#### [Task]
Every line below between the one holding "You are a GUI" and the one holding "Switch to the", inclusive, should be copied exactly, and no other line.

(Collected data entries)
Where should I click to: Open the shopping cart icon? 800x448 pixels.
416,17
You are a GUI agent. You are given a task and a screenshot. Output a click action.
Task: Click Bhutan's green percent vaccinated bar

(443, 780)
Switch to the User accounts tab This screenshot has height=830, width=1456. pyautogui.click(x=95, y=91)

---

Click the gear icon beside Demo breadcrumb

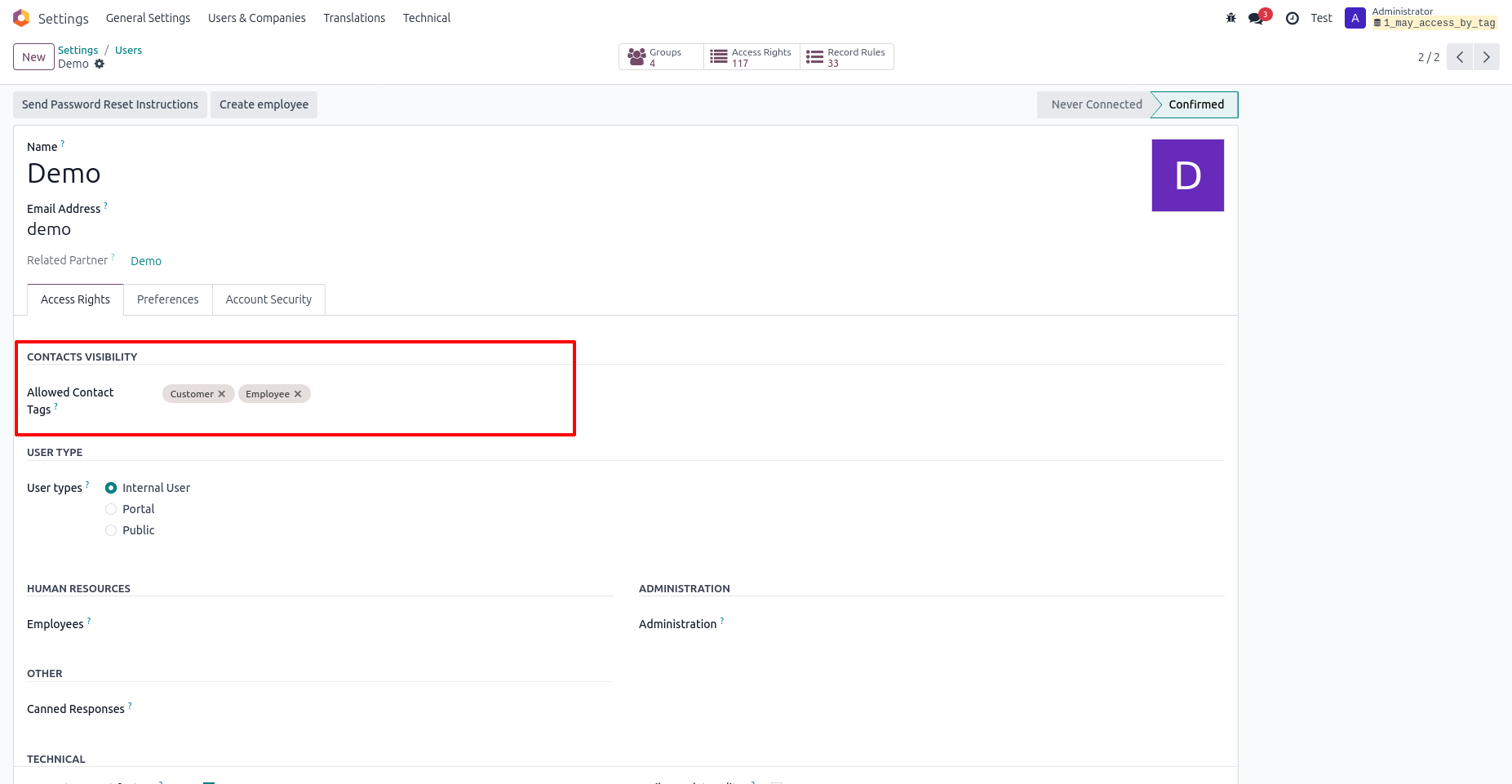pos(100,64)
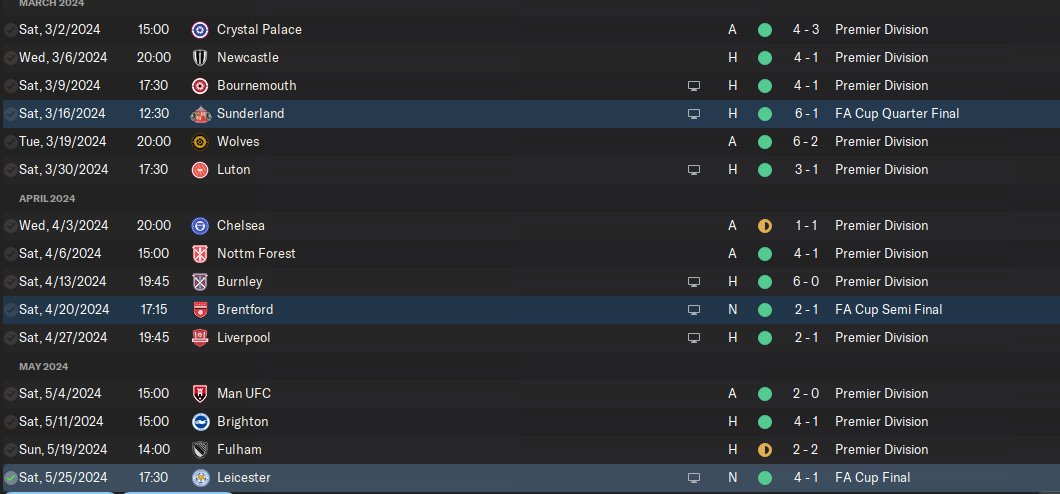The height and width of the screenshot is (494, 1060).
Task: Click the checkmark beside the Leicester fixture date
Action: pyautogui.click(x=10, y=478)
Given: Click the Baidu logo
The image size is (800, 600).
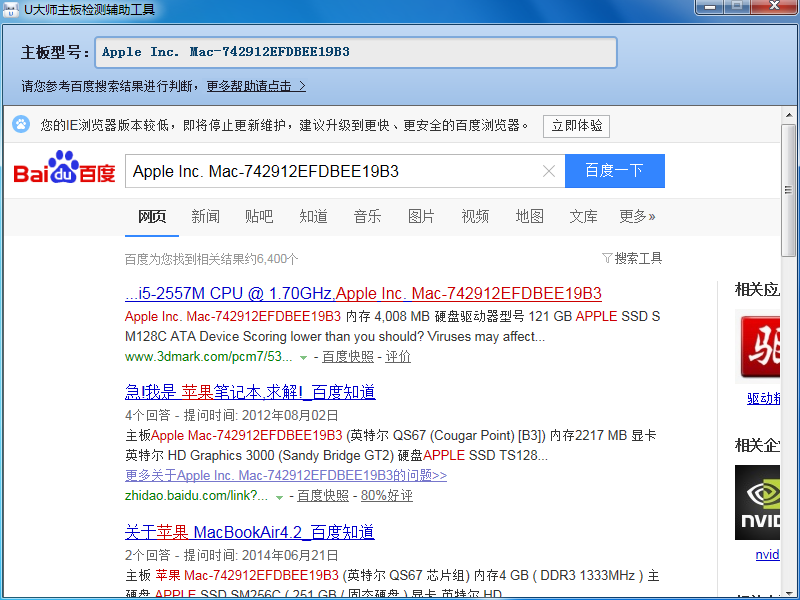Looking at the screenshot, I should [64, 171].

#### [Written solution]
You are a GUI agent. You are given a task and a screenshot. Output a click action.
Task: Click Bhutan's green percent vaccinated bar

(443, 780)
Switch to the User accounts tab This screenshot has height=830, width=1456. pyautogui.click(x=95, y=91)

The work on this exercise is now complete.